═══ DATA SHOWN ═══
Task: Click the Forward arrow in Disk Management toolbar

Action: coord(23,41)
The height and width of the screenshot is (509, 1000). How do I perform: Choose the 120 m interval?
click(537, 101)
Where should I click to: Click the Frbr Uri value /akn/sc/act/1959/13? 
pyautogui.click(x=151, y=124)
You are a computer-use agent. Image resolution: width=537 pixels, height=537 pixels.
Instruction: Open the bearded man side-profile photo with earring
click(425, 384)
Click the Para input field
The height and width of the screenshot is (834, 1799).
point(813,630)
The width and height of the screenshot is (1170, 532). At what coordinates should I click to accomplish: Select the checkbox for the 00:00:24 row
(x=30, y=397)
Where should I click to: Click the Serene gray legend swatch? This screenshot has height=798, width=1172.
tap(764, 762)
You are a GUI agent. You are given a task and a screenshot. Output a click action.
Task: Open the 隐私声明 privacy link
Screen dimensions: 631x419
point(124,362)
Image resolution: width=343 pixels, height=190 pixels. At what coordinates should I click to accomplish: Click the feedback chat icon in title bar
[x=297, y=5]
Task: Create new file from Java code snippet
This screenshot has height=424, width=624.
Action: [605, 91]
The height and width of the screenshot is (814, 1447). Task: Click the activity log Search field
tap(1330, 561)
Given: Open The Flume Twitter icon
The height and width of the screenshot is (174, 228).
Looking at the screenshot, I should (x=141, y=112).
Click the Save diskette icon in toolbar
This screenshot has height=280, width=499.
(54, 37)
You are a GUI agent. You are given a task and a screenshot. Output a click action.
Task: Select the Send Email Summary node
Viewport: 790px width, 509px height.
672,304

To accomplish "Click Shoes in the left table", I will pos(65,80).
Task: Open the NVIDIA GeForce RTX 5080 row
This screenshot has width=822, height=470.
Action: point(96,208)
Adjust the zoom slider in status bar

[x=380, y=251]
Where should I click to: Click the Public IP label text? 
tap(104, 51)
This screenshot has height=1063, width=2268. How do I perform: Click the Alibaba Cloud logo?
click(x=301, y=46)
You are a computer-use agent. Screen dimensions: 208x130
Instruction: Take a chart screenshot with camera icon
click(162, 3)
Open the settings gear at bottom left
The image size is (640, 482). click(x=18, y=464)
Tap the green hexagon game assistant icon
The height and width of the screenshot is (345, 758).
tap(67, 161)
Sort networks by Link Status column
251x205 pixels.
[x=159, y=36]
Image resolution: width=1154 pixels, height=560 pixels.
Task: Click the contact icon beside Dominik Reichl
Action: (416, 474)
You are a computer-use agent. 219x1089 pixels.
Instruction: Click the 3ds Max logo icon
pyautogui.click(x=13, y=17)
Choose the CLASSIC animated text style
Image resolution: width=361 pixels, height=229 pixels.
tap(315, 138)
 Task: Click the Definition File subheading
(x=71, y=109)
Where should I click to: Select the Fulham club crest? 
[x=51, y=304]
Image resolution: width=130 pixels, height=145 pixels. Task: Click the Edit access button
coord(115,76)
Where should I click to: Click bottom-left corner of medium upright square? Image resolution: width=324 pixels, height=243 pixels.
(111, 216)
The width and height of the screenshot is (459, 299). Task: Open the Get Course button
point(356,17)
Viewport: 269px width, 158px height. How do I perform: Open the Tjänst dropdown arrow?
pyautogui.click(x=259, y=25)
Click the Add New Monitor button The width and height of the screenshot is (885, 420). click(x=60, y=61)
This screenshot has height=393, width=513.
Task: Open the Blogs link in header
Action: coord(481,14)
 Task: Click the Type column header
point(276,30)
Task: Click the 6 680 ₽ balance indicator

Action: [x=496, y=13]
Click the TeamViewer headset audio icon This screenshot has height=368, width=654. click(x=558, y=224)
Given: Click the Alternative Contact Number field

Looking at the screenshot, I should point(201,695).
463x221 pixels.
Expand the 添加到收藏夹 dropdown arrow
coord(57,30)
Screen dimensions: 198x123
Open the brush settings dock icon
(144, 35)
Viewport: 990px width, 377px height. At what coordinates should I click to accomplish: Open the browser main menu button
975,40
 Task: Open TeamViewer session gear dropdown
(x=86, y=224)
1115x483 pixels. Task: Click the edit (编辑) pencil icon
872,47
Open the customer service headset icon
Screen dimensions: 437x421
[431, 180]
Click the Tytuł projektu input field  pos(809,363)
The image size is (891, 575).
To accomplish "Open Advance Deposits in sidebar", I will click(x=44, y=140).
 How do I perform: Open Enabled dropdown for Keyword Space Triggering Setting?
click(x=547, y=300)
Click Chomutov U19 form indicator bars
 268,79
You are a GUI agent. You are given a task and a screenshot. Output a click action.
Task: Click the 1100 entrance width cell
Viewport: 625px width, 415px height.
═══
§ **ASSIGNED TASK**
Transcribe the full listing, word for word.

§ **SOLVED EXERCISE**
Task: Click the Forward arrow in Disk Management toolbar

Action: coord(23,41)
The height and width of the screenshot is (509, 1000). How do I perform: Choose the 120 m interval?
click(537, 101)
Where should I click to: Click the Frbr Uri value /akn/sc/act/1959/13? 
pyautogui.click(x=151, y=124)
You are a computer-use agent. Image resolution: width=537 pixels, height=537 pixels.
Instruction: Open the bearded man side-profile photo with earring
click(425, 384)
Click the Para input field
The height and width of the screenshot is (834, 1799).
point(813,630)
The width and height of the screenshot is (1170, 532). At what coordinates should I click to accomplish: Select the checkbox for the 00:00:24 row
(x=30, y=397)
Where should I click to: Click the Serene gray legend swatch? This screenshot has height=798, width=1172.
tap(764, 762)
You are a GUI agent. You are given a task and a screenshot. Output a click action.
Task: Open the 隐私声明 privacy link
Screen dimensions: 631x419
point(124,362)
Image resolution: width=343 pixels, height=190 pixels. At what coordinates should I click to accomplish: Click the feedback chat icon in title bar
[x=297, y=5]
Task: Create new file from Java code snippet
This screenshot has height=424, width=624.
Action: [605, 91]
The height and width of the screenshot is (814, 1447). Task: Click the activity log Search field
tap(1330, 561)
Given: Open The Flume Twitter icon
The height and width of the screenshot is (174, 228).
Looking at the screenshot, I should (x=141, y=112).
Click the Save diskette icon in toolbar
This screenshot has height=280, width=499.
(54, 37)
You are a GUI agent. You are given a task and a screenshot. Output a click action.
Task: Select the Send Email Summary node
Viewport: 790px width, 509px height.
672,304

To accomplish "Click Shoes in the left table", I will pos(65,80).
Task: Open the NVIDIA GeForce RTX 5080 row
This screenshot has width=822, height=470.
Action: point(96,208)
Adjust the zoom slider in status bar

[x=380, y=251]
Where should I click to: Click the Public IP label text? 
tap(104, 51)
This screenshot has height=1063, width=2268. How do I perform: Click the Alibaba Cloud logo?
click(x=301, y=46)
You are a computer-use agent. Screen dimensions: 208x130
Instruction: Take a chart screenshot with camera icon
click(162, 3)
Open the settings gear at bottom left
The image size is (640, 482). click(x=18, y=464)
Tap the green hexagon game assistant icon
The height and width of the screenshot is (345, 758).
tap(67, 161)
Sort networks by Link Status column
251x205 pixels.
[x=159, y=36]
Image resolution: width=1154 pixels, height=560 pixels.
Task: Click the contact icon beside Dominik Reichl
Action: (416, 474)
You are a computer-use agent. 219x1089 pixels.
Instruction: Click the 3ds Max logo icon
pyautogui.click(x=13, y=17)
Choose the CLASSIC animated text style
Image resolution: width=361 pixels, height=229 pixels.
tap(315, 138)
 Task: Click the Definition File subheading
(x=71, y=109)
Where should I click to: Select the Fulham club crest? 
[x=51, y=304]
Image resolution: width=130 pixels, height=145 pixels. Task: Click the Edit access button
coord(115,76)
Where should I click to: Click bottom-left corner of medium upright square? Image resolution: width=324 pixels, height=243 pixels.
(111, 216)
The width and height of the screenshot is (459, 299). Task: Open the Get Course button
point(356,17)
Viewport: 269px width, 158px height. How do I perform: Open the Tjänst dropdown arrow?
pyautogui.click(x=259, y=25)
Click the Add New Monitor button The width and height of the screenshot is (885, 420). click(x=60, y=61)
This screenshot has height=393, width=513.
Task: Open the Blogs link in header
Action: coord(481,14)
 Task: Click the Type column header
point(276,30)
Task: Click the 6 680 ₽ balance indicator

Action: [x=496, y=13]
Click the TeamViewer headset audio icon This screenshot has height=368, width=654. click(x=558, y=224)
Given: Click the Alternative Contact Number field

Looking at the screenshot, I should point(201,695).
463x221 pixels.
Expand the 添加到收藏夹 dropdown arrow
coord(57,30)
Screen dimensions: 198x123
Open the brush settings dock icon
(144, 35)
Viewport: 990px width, 377px height. At what coordinates should I click to accomplish: Open the browser main menu button
975,40
 Task: Open TeamViewer session gear dropdown
(x=86, y=224)
1115x483 pixels. Task: Click the edit (编辑) pencil icon
872,47
Open the customer service headset icon
Screen dimensions: 437x421
[431, 180]
Click the Tytuł projektu input field  pos(809,363)
The image size is (891, 575).
To accomplish "Open Advance Deposits in sidebar", I will click(x=44, y=140).
 How do I perform: Open Enabled dropdown for Keyword Space Triggering Setting?
click(x=547, y=300)
Click Chomutov U19 form indicator bars
 268,79
You are a GUI agent. You are given a task and a screenshot. Output a click action.
Task: Click the 1100 entrance width cell
Viewport: 625px width, 415px height.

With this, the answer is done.